• POTONGAN TEKS
===

Penambahan itu meliputi visa kunjungan singkat atau izin masuk lainnya, bukti kepemilikan asuransi kesehatan dengan pertanggungan minimal USD100.000 yang mencakup pembiayaan penanganan Covid-19, dan bukti konfirmasi pemesanan dan pembayaran akomodasi selama menginap di Indonesia.
Sebagai dukungan lainnya, berdasarkan Keputusan Menteri Hukum dan Hak Asasi Manusia terbaru bahwa dalam rangka pemulihan ekonomi nasional, saat ini pemberian visa diizinkan kepada wisatawan untuk tujuan pariwisata dan pembuatan film. Termasuk juga untuk tujuan komersial dan tujuan pendidikan.
Mengacu pada Surat Edaran Kementerian Perhubungan nomor 85 tahun 2021, para pelancong dari luar perlu mengisi e-HAC perjalanan internasional melalui aplikasi PeduliLindungi atau secara manual di negara asal. Selanjutnya, mereka harus melakukan tes molekuler isotermal (NAAT/jenis lainnya) atau RT-PCR di bandara kedatangan yang hasilnya diterbitkan paling lama satu jam. Setelah tes Covid-19, wisatawan diwajibkan melakukan karantina terpusat selama 5x24 jam.

===

• PERINTAH 1
Tolong tulis ulang bagian potongan teks dari "Penambahan itu meliputi" sampai "dan tujuan pendidikan.", lalu ganti "akomodasi" dengan "penginapan".
• PERINTAH 2
Sebutkan semua tujuan yang kini diizinkan untuk pemberian visa menurut potongan teks.
• PERINTAH 3
Ringkas potongan teks dalam dua kalimat.
Entri-entri berikut tidak diperlukan.

===

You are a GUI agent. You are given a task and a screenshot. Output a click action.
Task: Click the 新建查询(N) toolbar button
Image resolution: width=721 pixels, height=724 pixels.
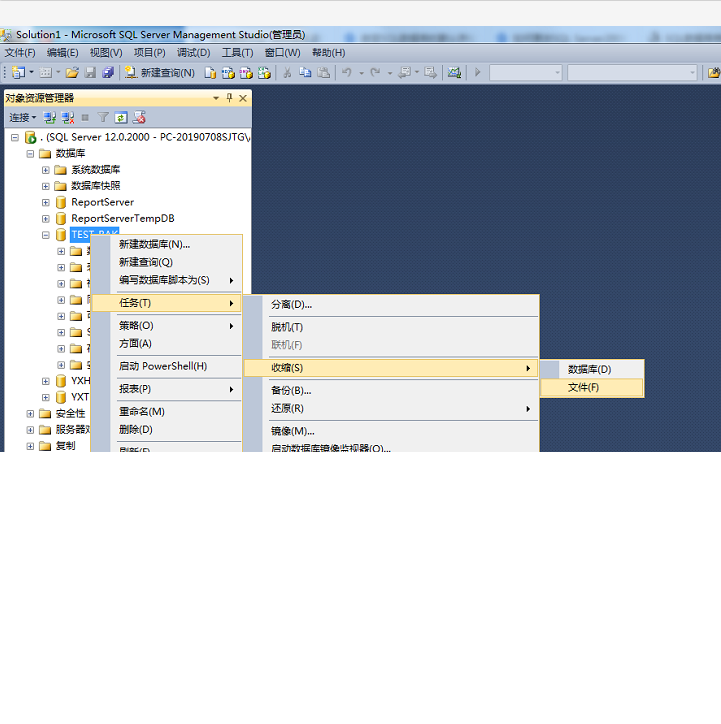point(159,73)
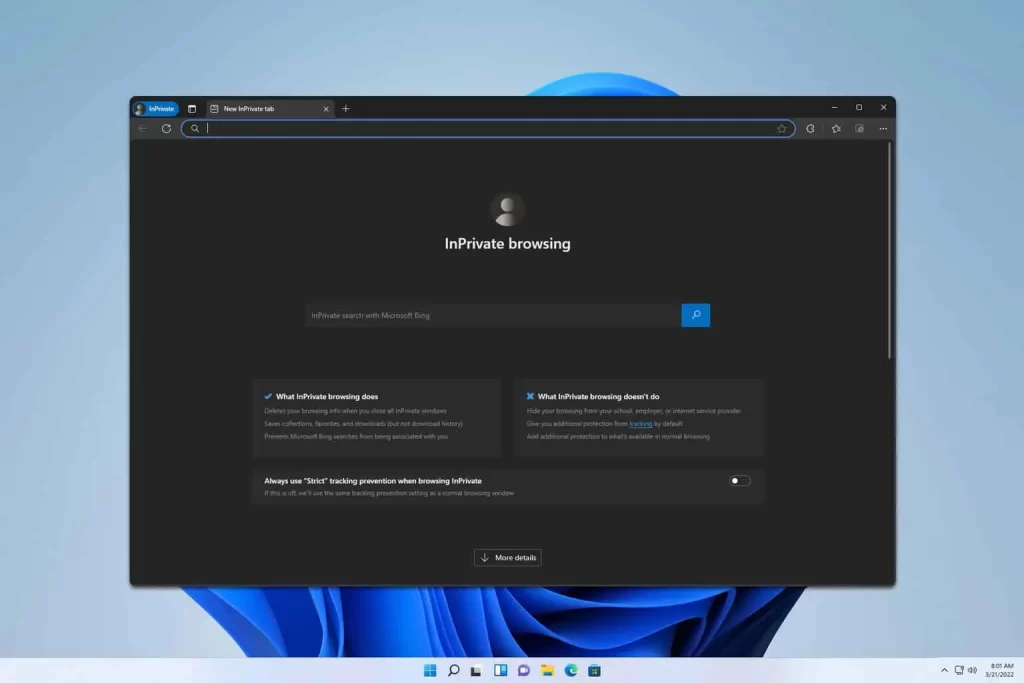Image resolution: width=1024 pixels, height=683 pixels.
Task: Click the back navigation arrow
Action: click(143, 128)
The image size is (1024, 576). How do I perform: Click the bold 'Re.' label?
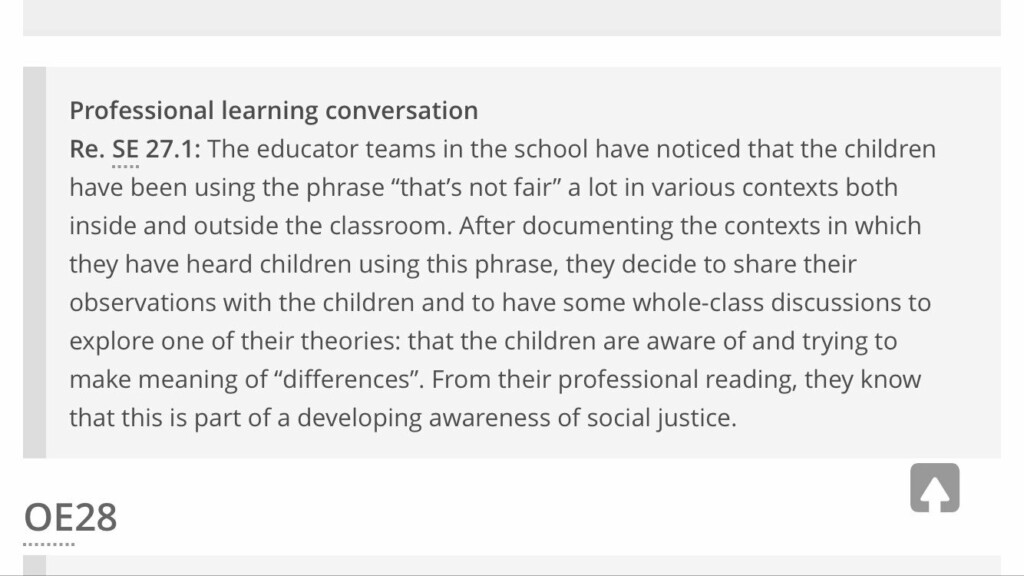click(87, 150)
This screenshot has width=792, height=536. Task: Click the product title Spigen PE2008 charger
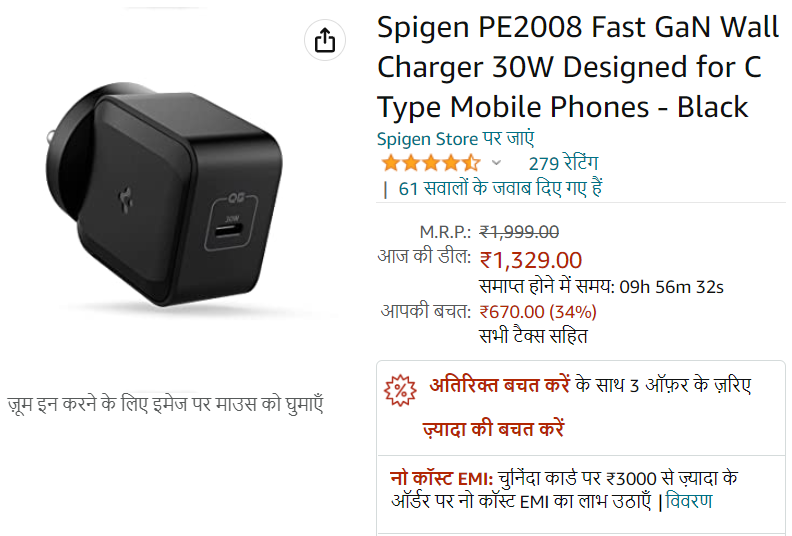[x=578, y=67]
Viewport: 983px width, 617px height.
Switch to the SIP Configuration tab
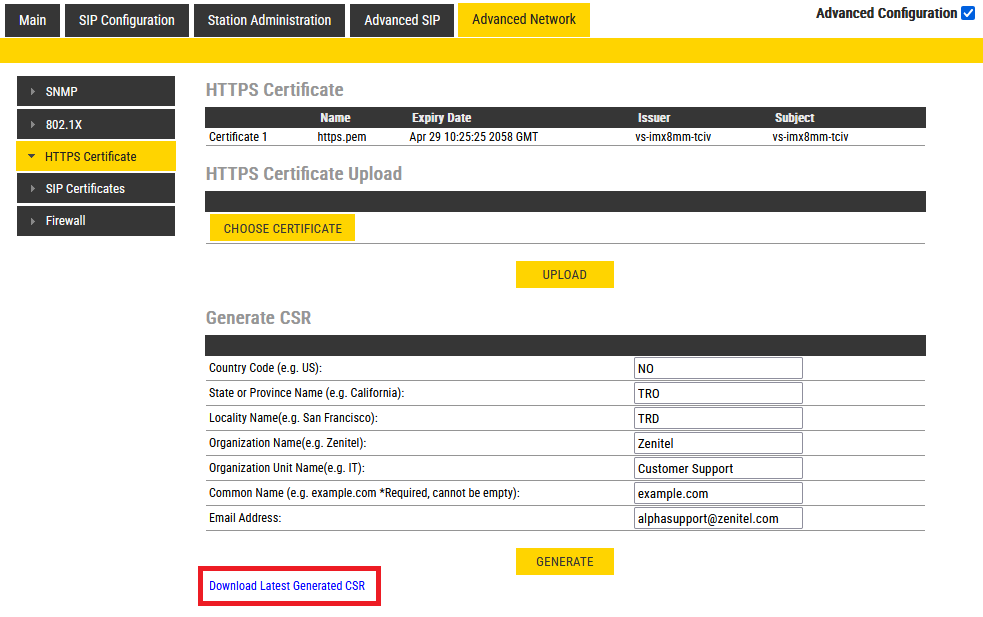pyautogui.click(x=127, y=20)
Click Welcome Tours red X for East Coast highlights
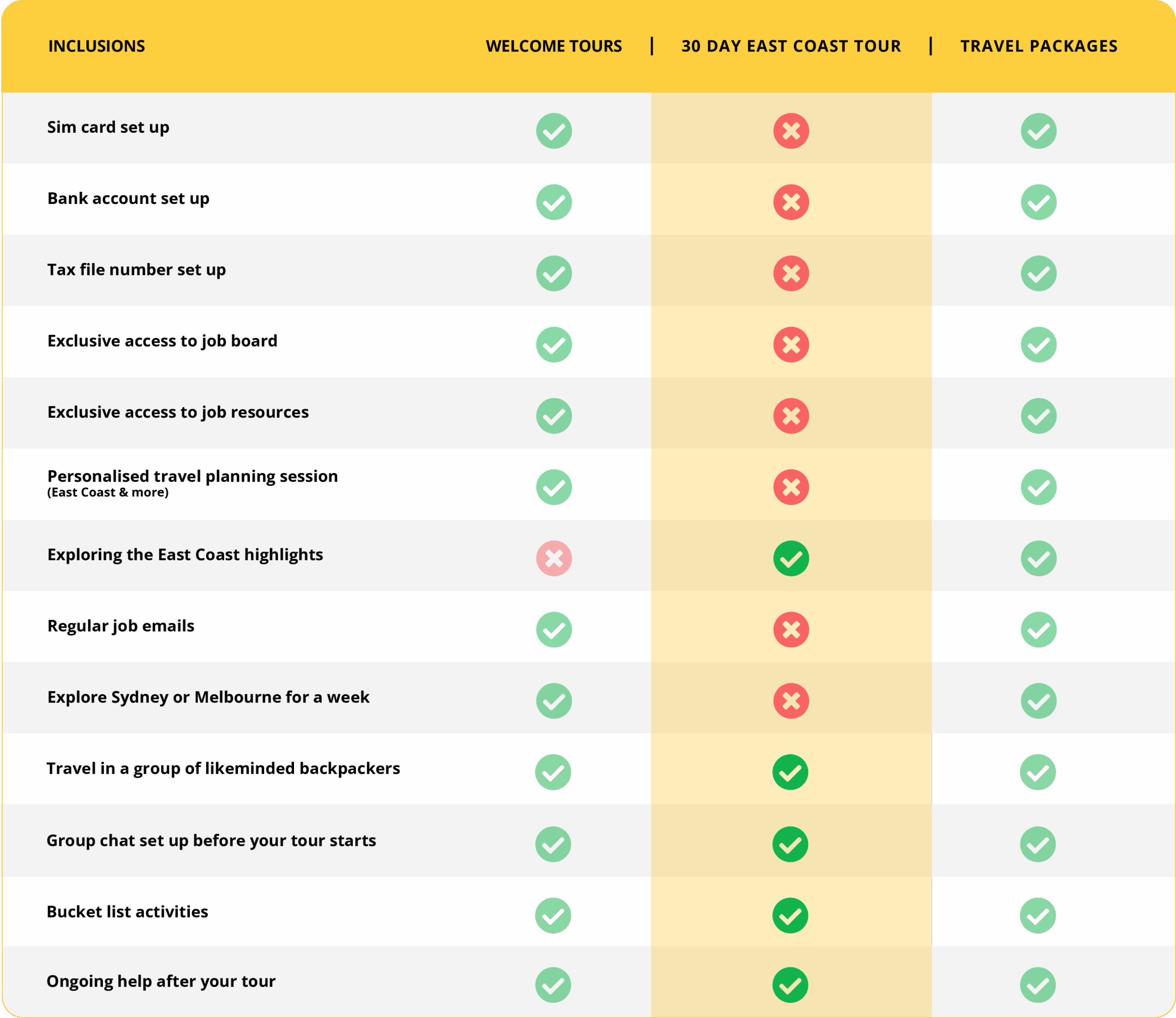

===

• JAWABAN ANDA 1
Penambahan itu meliputi visa kunjungan singkat atau izin masuk lainnya, bukti kepemilikan asuransi kesehatan dengan pertanggungan minimal USD100.000 yang mencakup pembiayaan penanganan Covid-19, dan bukti konfirmasi pemesanan dan pembayaran penginapan selama menginap di Indonesia.
Sebagai dukungan lainnya, berdasarkan Keputusan Menteri Hukum dan Hak Asasi Manusia terbaru bahwa dalam rangka pemulihan ekonomi nasional, saat ini pemberian visa diizinkan kepada wisatawan untuk tujuan pariwisata dan pembuatan film. Termasuk juga untuk tujuan komersial dan tujuan pendidikan.

• JAWABAN ANDA 2
pariwisata; pembuatan film; tujuan komersial; tujuan pendidikan

• JAWABAN ANDA 3
Syarat masuk tambahan meliputi visa atau izin masuk lain, asuransi kesehatan dengan pertanggungan minimal USD100.000 yang mencakup penanganan Covid-19, serta bukti pemesanan dan pembayaran akomodasi, sementara visa kini diizinkan untuk tujuan pariwisata, pembuatan film, komersial, dan pendidikan. Pelancong dari luar juga wajib mengisi e-HAC, menjalani tes molekuler isotermal atau RT-PCR di bandara kedatangan, lalu menjalani karantina terpusat selama 5x24 jam.